Bitter over Washington’s arrogance and its threat to French interests in the Persian Gulf and elsewhere, France has thrown up obstacles to the speedy passage of the resolution demanded by the Bush administration. Unable to unite Europe behind his position and petrified of an open break with the US, upon which French imperialism is ultimately dependent, President Jacques Chirac is prepared to acquiesce to US war plans.

Then there are the two countries shaped by the reactionary legacy of Stalinism. Before the dissolution of the Soviet Union, the Cold War conflicts between Washington and Moscow largely paralyzed the Security Council, relegating the UN’s actions to marginal areas of global affairs that did not impinge on the interests of either of the two “super powers.” It is only the restoration of capitalism in the former USSR that has made it possible for the US to seek UN sanction for its planned invasion.

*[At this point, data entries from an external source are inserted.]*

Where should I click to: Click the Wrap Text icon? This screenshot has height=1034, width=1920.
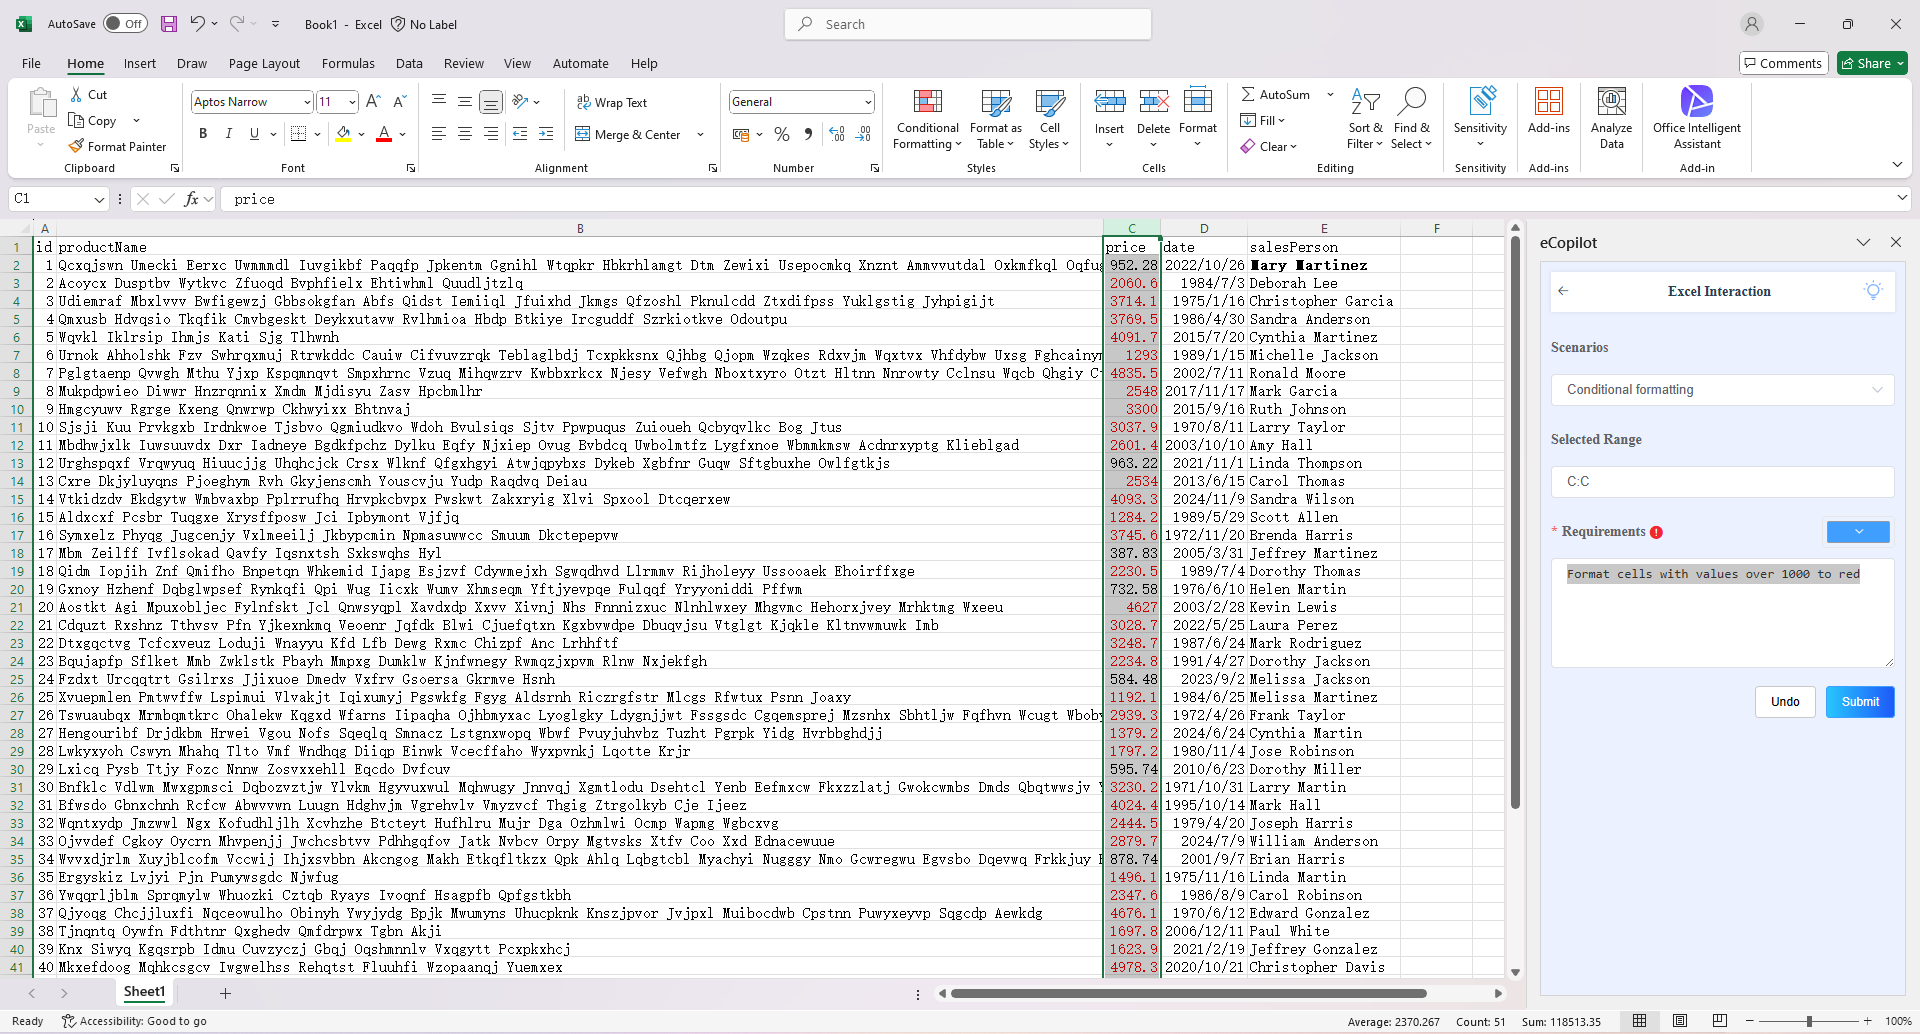point(613,101)
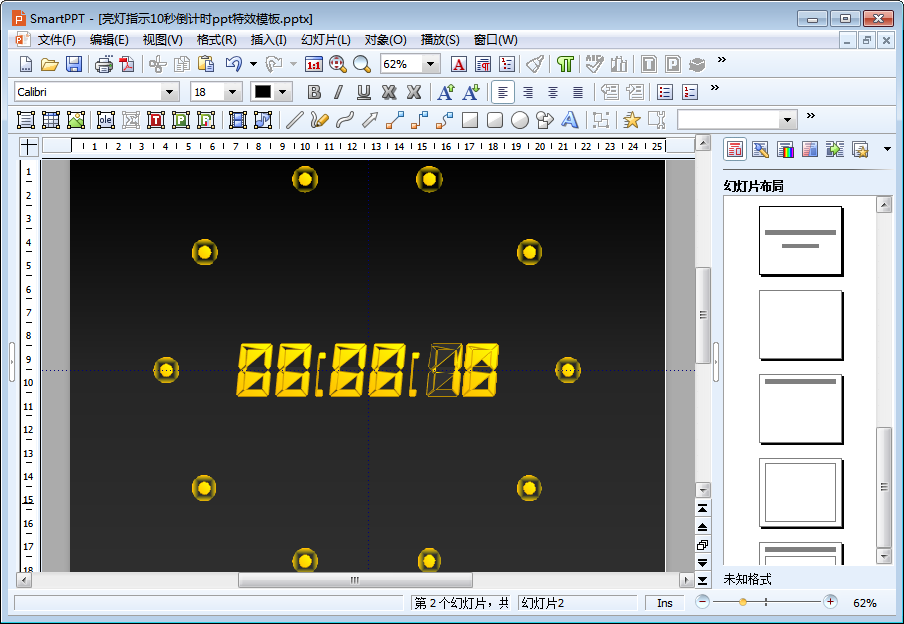
Task: Select the ellipse shape tool
Action: click(x=520, y=120)
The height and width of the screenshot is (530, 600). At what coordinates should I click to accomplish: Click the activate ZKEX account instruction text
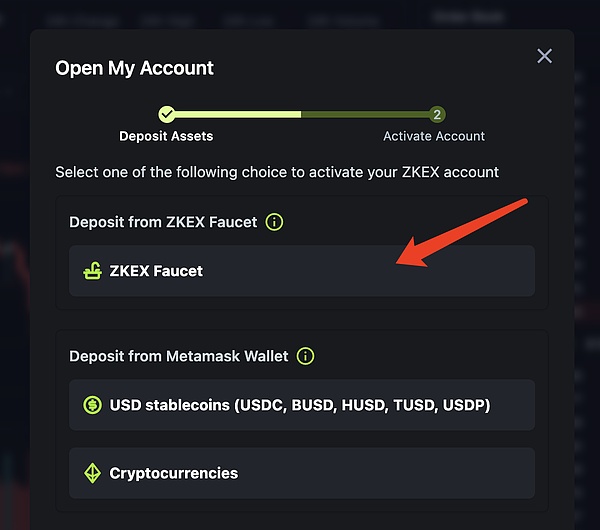coord(277,172)
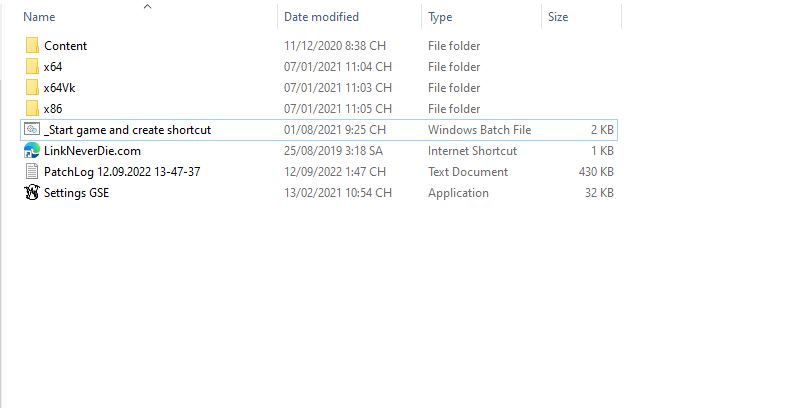Select the batch file gear icon
The height and width of the screenshot is (408, 788).
tap(32, 130)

Today, the Russian Federation, with its long-standing political and commercial ties to the regime in Baghdad and a border barely 300 miles from Iraq, has ample reason to oppose US military action against the Arab state. But the regime in Moscow, composed of a gangster element that emerged, in part, from leading sections of the old Stalinist apparatus, in part, from a predatory petty-bourgeoisie that stood outside of the Kremlin regime, has no principled basis to stand in Washington’s way. It is quite prepared to sacrifice its Iraqi “allies” in exchange for assurances about its own imperialistic aspirations, such as in the Caucasus.

Behind the wrangling over diplomatic language to be incorporated in the UN resolution, both Moscow and Paris are making demands that they be guaranteed at least a portion of the Iraqi oil business once a US colonial regime is in place.

In China, the principal concern of the heirs of Mao is that nothing impede the growth of capitalism in China or infringe on their own political monopoly. Nothing—including abetting a colonial-style war in Iraq—is too depraved for Beijing’s sclerotic practitioners of “realpolitik.” As an added incentive, Washington and the UN have given the Chinese regime the green light for suppressing its own troublesome Islamic minority, adding the Eastern Turkistan Islamic Movement, a group operating in Xinjiang Province, to their lists of terrorist organizations.

Finally, there is UN General Secretary Kofi Annan, who has worked tirelessly to smooth over differences between the US, on the one hand, and France and Russia, on the other, with the aim of brokering a deal acceptable to all parties. At once obsequious and devious, he personifies the national bourgeoisie in the former colonial countries, desperate to preserve for itself some place—even a small corner—at the imperialist banquet table. His mission is to provide a UN fig leaf for US war crimes, so as to convince the US ruling elite that the UN is still a useful tool.

In reality, this institution is what it was created to be over half a century ago—a foreign policy instrument of the most powerful imperialist nations, above all, the US. Attempts to glorify the UN as offering some kind of reformist alternative to the oppression of imperialism have long been the stock-in-trade of liberals, social democrats, Stalinists and assorted middle-class protest groups, all of which are hostile to revolutionary socialist politics. Now this institution can be seen for what genuine Marxists always said it was.

The end of the Cold War and the eruption of US militarism have vindicated the analysis of imperialism made by Lenin, who characterized its political physiognomy as “reaction all along the line.” This includes not only Washington, but also its European and Asian rivals.

Within ruling circles worldwide, reaction is ascendant, but the drive towards war is an immensely contradictory process that arises out of the insoluble crisis of world capitalism. Masses of working people on every continent are passing through experiences that are shattering old political illusions and posing the necessity for a new perspective.

The conclusion that needs to be drawn is that the only viable road to world peace and progress is the struggle to mobilize the working class of every country on the program of international socialism.